Social engineering refers to the “psychological manipulation of people into performing actions or divulging confidential information”. Common social engineering techniques include:

  1. Phishing/ Spear Phishing. These are usually carried out through the sending of emails with links to malicious sites or attachments. The key behind these common social engineering attempts is gaining their victims’ trust, and phishing emails sent by the attackers typically bear distinctive trademarks of an organisation (such as its logo or other characteristics) to make them look legitimate. Phishing messages may also leverage other emotions - such as fear and anxiety - to amplify their impact and obtain a quick response. The difference between phishing and spear-phishing lies primarily in targeting and sophistication; phishing emails are typically sent to a large number of recipients at random, while spear-phishing involves specific targets or groups, and usually carry specific messages applicable only to them.
  2. Pretexting. Closely related to spear-phishing and again preying on victims’ trust, attackers here focus on creating a good pretext (or a fabricated scenario) to steal victims’ information. In these types of attempts, the attackers will usually come up with a story and claim that they need some information from the victim in order to confirm the latter’s identity or complete a transaction. They might impersonate as government agencies, banks and even the IT helpdesk of the victims’ organisation, requesting personal details for verification or login credentials so they can perform certain security patches on victims’ devices.
  3. Baiting and Quid Pro Quo. As its name implies, ‘Baiting’ preys on curiosity and greed or the ‘Fear of Missing Out (FOMO)’. Baiting typically exploit victims’ curiosity, such as access to exclusive/ confidential information of certain major events; alternatively, they can also involve the use of freebies and gifts to entice victims to provide certain information or perform certain actions. ‘Quid Pro Quo’ is similar to baiting, but with promise of benefit in the form of service in exchange for information as oppose to goods/items in baiting.

 

REAL WORLD SOCIAL ENGINEERING EXAMPLES

Case Study 1: Twitter Account Hack

In July 2020, hackers took over several high-profile Twitter accounts - including those of Elon Musk, Joe Biden and Bill Gates – through the unauthorised use of internal administrative tools only available to the company’s employees. It is widely believed that one of the scammers convinced a Twitter IT staff he was a co-worker to gain access to the admin tools, and subsequently posted tweets from as many as 45 Twitter accounts. Followers of these accounts saw tweets on "giving back to community" - where bitcoin donations would be returned in double. The scammers managed to trick more than 300 users into sending them bitcoins.

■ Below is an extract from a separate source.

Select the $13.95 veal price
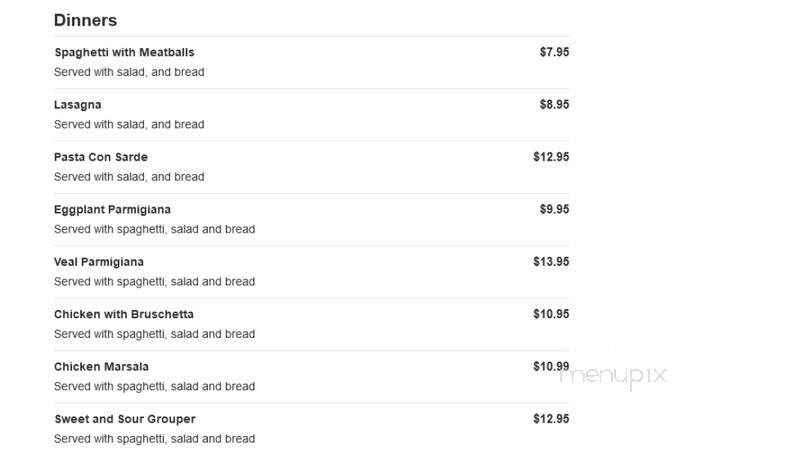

Case Study 2: Local Subscriber Identity Module (SIM) swap Incident

In July 2020, it was reported that a subscriber’s mobile service was allegedly terminated by a scammer in a SIM swap hack. In such incidents, the hacker would typically start by gathering personal details about the victim. The hacker would then contact, and attempt to convince the victim’s telecommunications provider to port the mobile number to the hacker’s SIM (or telephone number)* by impersonating the victim with the relevant personal details on hand. If the swap is successful, all calls and messages to the mobile number will be directed to the hacker's device - which can then potentially be used to compromise the victim’s accounts on platforms and services that use the mobile device as a two-factor authentication.

* This feature is normally used when a customer has lost their mobile or switching service to a new phone.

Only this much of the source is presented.